It was nine degrees this morning and the sky was clear over Oak Park. The kind of clear you do not trust in May because the cold sits underneath it and waits. I walked out before the paper came and the elms were already in full leaf and the light hit them the way it used to hit the laurel at the Finca on a bright cool morning when the trade wind had not yet come up the hill. Then the paper came and I went inside and read it and there it was.
They have indicted Raúl.
He is ninety-four years old and they have charged him with murder for the two planes that came down in 1996 over the Florida Straits. I remember the planes. Not those planes. Other ones. Ours, going north from Camagüey, and the ones the rebels used, and the bombers in Spain that came in low over the road from Tarragona and made the donkeys break loose from their carts. A plane that has been shot down is the same plane in any year. You see the smoke first and then the slow piece of it coming apart in the air and the man inside who is no longer a man but only the fact of falling.
Now the Navy has its reconnaissance jets and its drones over the water again. Tracking data, the wire service calls it. The phrase is too clean. There is no tracking data for what a country does to itself in the long afternoon of a quarrel. Trump says there will be no escalation. He says he is freeing up Cuba. A man who says he is freeing another country has usually already made up his mind about a different thing.
I have written before that a serious writer must say nothing he does not know to be true. The same goes for governments, although they break the rule oftener. Cuba's ambassador says Washington is not negotiating in good faith and is making pretexts. He may be right and he may be wrong. The thing to watch is the pretext. Pretexts have a way of being the only durable part of a war.
In China the men with the small cups sat across from each other and smiled. Xi served Putin tea two days after he served Trump dinner. The pipeline deal did not happen. The Russian went home shoulder to shoulder with the Chinese on the photograph and alone on the airplane. Two strong men who do not need each other and cannot say so. It is an old arrangement.
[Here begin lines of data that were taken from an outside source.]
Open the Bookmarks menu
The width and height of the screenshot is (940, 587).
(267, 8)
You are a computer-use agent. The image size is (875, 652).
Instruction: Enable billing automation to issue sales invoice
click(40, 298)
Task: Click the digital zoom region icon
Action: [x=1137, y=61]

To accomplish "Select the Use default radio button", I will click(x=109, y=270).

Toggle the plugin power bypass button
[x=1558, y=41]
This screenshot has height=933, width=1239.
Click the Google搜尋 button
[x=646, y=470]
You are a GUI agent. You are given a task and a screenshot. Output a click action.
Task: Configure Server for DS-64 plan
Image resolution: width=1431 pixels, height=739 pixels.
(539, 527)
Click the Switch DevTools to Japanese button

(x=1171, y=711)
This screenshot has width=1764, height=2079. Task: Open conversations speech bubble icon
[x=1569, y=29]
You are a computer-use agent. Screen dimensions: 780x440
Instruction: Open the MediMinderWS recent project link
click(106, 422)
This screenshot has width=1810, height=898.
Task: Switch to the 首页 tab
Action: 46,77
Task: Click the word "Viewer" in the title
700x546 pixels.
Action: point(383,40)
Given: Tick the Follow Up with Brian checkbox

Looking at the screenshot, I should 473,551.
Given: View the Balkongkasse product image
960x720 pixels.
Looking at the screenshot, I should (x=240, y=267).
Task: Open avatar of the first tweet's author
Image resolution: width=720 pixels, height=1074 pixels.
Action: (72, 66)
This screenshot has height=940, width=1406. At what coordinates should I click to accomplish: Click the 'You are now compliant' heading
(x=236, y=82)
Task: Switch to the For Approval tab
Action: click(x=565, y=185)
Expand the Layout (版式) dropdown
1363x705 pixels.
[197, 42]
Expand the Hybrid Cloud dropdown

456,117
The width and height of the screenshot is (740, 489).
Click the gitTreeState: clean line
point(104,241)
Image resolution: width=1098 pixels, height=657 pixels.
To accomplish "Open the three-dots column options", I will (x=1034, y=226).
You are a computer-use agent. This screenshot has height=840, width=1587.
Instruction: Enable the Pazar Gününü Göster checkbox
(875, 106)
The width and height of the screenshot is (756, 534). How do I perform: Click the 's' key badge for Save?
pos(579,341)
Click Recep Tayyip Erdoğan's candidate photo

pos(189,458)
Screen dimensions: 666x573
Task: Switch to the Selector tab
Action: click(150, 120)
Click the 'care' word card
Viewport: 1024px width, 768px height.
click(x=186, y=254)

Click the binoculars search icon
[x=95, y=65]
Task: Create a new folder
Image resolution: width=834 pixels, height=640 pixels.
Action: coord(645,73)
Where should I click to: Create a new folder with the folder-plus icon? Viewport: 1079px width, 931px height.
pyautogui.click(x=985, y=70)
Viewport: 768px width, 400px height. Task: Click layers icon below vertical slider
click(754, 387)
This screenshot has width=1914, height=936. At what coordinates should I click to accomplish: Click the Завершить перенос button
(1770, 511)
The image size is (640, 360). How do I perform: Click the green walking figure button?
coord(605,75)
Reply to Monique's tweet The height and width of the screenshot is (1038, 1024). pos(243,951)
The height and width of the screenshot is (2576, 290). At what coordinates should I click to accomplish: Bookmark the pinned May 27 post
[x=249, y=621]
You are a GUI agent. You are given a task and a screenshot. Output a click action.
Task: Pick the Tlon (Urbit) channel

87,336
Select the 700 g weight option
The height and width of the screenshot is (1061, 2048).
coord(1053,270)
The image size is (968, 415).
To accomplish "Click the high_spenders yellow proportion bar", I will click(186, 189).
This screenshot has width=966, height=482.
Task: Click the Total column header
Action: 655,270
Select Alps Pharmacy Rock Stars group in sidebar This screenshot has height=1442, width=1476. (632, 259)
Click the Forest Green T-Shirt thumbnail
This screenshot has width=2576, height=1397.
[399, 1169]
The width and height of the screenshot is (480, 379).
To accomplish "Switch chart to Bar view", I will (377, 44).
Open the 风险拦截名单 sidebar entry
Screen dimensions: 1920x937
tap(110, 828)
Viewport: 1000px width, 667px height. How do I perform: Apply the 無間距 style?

Spain had it in 1937. Everyone has it eventually.
The Iranians say they will not surrender. They say diplomacy is wiser than war. They also say that if the bombs come back they will strike beyond the region, which means anywhere a tanker passes or a fiber-optic cable touches the seabed. A country that has been outmatched in the air will always look for the choke point. The Strait of Hormuz is the choke point. So is the internet they are now learning to throttle. The President says he is willing to wait a few days for the right answer. A few days is a long time in the desert and no time at all in Washington.
In Israel the minister called Ben-Gvir made a video of himself taunting men and women in handcuffs forced to kneel on the deck of a ship. France condemned it. Italy condemned it. The American secretary said the man had betrayed dignity. Dignity is a word people use when they have run out of better ones. The thing on the deck of the ship is older than dignity. It is the oldest thing. A man with a uniform and a man without one and a length of rope between them.
The wind picked up around eleven and the temperature did not move. Nine degrees and clear. In Congo they are burying people from the Ebola outbreak and the vaccine will be nine months coming. Six hundred cases. A hundred and thirty-nine dead. A doctor from somewhere in America has been flown to Germany to be saved. His wife and four children are being watched for the signs. The Director-General of the WHO says it is not a pandemic emergency. The Africans in the wire copy say they have heard that kind of sentence before.
In Bolivia the streets of La Paz have been a battleground for two weeks and the Americans are calling it a coup. In Colombia they have buried Totó la Momposina, who sang the cumbia and travelled the world with it. She was eighty-five. A voice like that is not replaced. It is only remembered, and then less and less, until one day a young woman in Cartagena hears a recording on a market radio and stops walking and does not know why.
A man writes these things down at a table by a window in Illinois and the coffee gets cold and the light moves across the floor. The light does not care. That is the first lesson and the last one.
The young men in Cuba will be told this week that the old colonel is being prosecuted in Miami for things he did when their fathers were young. They will hear the indictment translated and they will weigh it against the price of bread and the rumor of the carrier group and the heat that has not yet come but is coming. They will not be wrong to be afraid. Fear is the correct response to airplanes overhead. The wrong response is to pretend you do not feel it.
I knew Cuba in the time before. I knew the road from San Francisco de Paula and the boats out of Cojímar and the old men who fished with a single line and a piece of cork. None of that is in the indictment. None of it ever is.
It will warm up by afternoon. Not much. The elms will hold their leaves and the squirrels will work the lawn the way they always do. The papers will print more papers tomorrow. Somebody will be indicted and somebody will deny it and the planes will keep their patrols over the water until they are called back or until they are not.
Write it true. That is all you can do from a long way away.